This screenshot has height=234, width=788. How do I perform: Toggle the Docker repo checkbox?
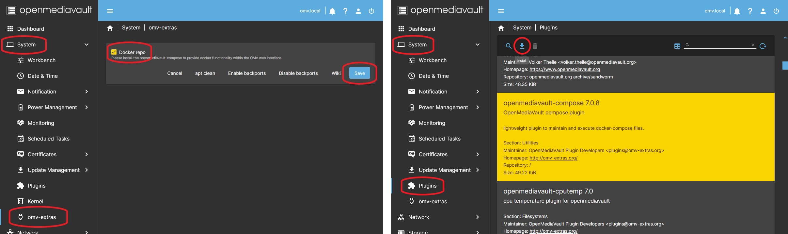pos(114,52)
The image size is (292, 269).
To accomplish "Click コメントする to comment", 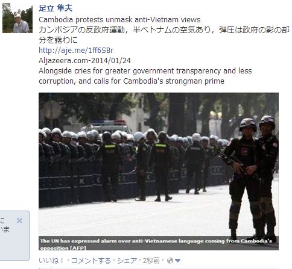I will tap(91, 261).
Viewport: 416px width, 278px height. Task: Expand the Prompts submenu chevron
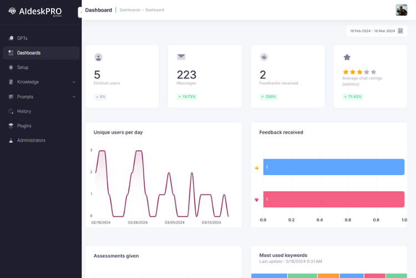[74, 97]
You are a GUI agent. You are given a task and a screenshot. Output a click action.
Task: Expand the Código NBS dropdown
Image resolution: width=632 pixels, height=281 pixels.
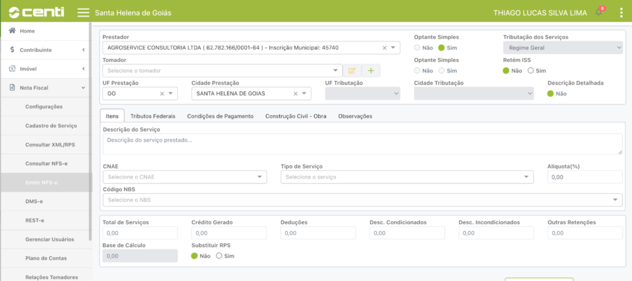(x=615, y=199)
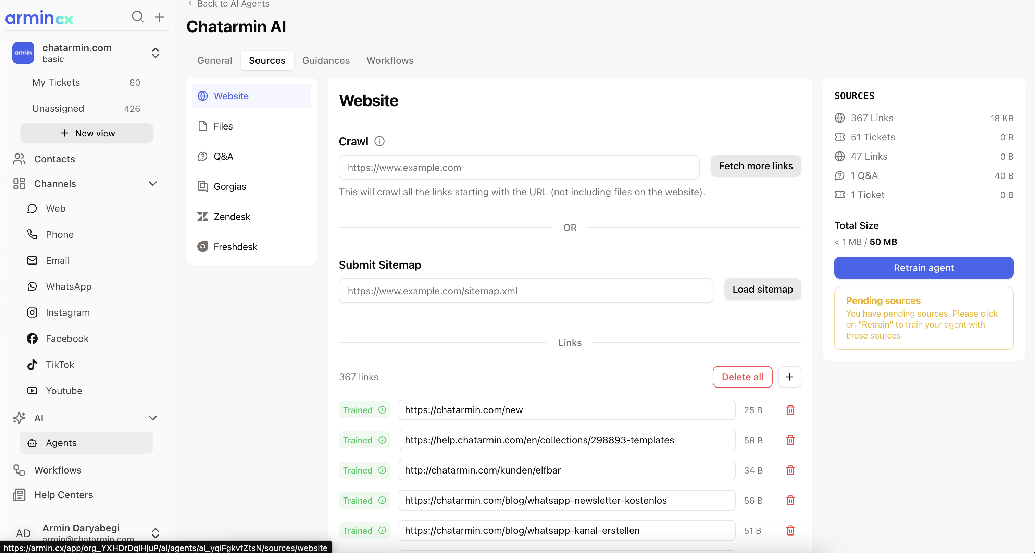Click the search magnifier icon in sidebar
This screenshot has width=1035, height=553.
tap(137, 17)
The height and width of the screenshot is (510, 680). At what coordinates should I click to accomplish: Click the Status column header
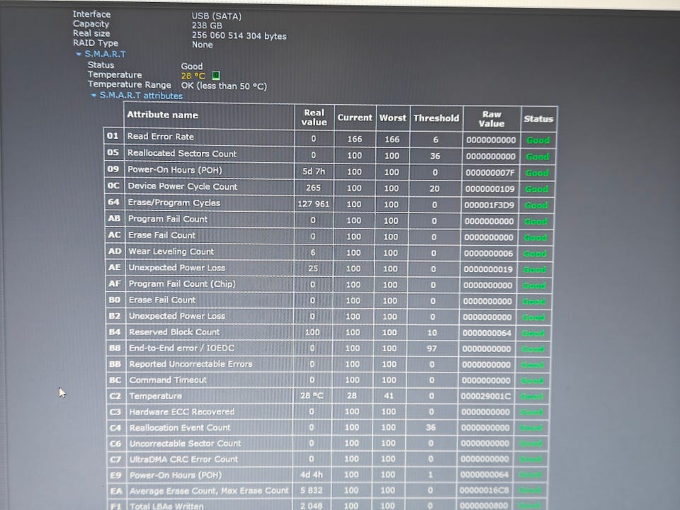538,119
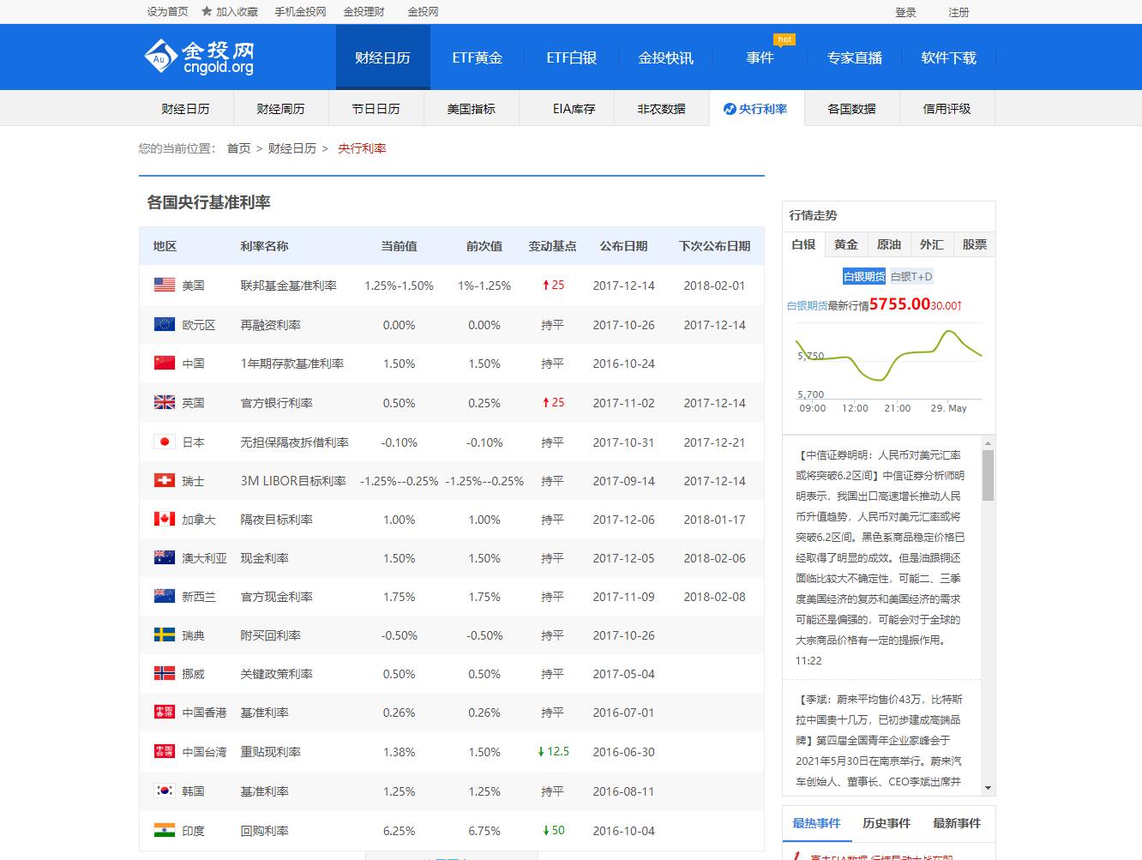Switch to the 历史事件 tab
Screen dimensions: 1142x860
point(887,822)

→ **Goal of the exercise**: Copy the lines of the listing verbatim, from the line containing "The height and" through the end of the listing, inclusive, leaving out the pictures.

→ **Answer to the exercise**:
The height and width of the screenshot is (510, 680). At what coordinates should I click to accomplish: Click the Status column header
538,119
Switch to the 历史事件 tab
Screen dimensions: 1142x860
point(887,822)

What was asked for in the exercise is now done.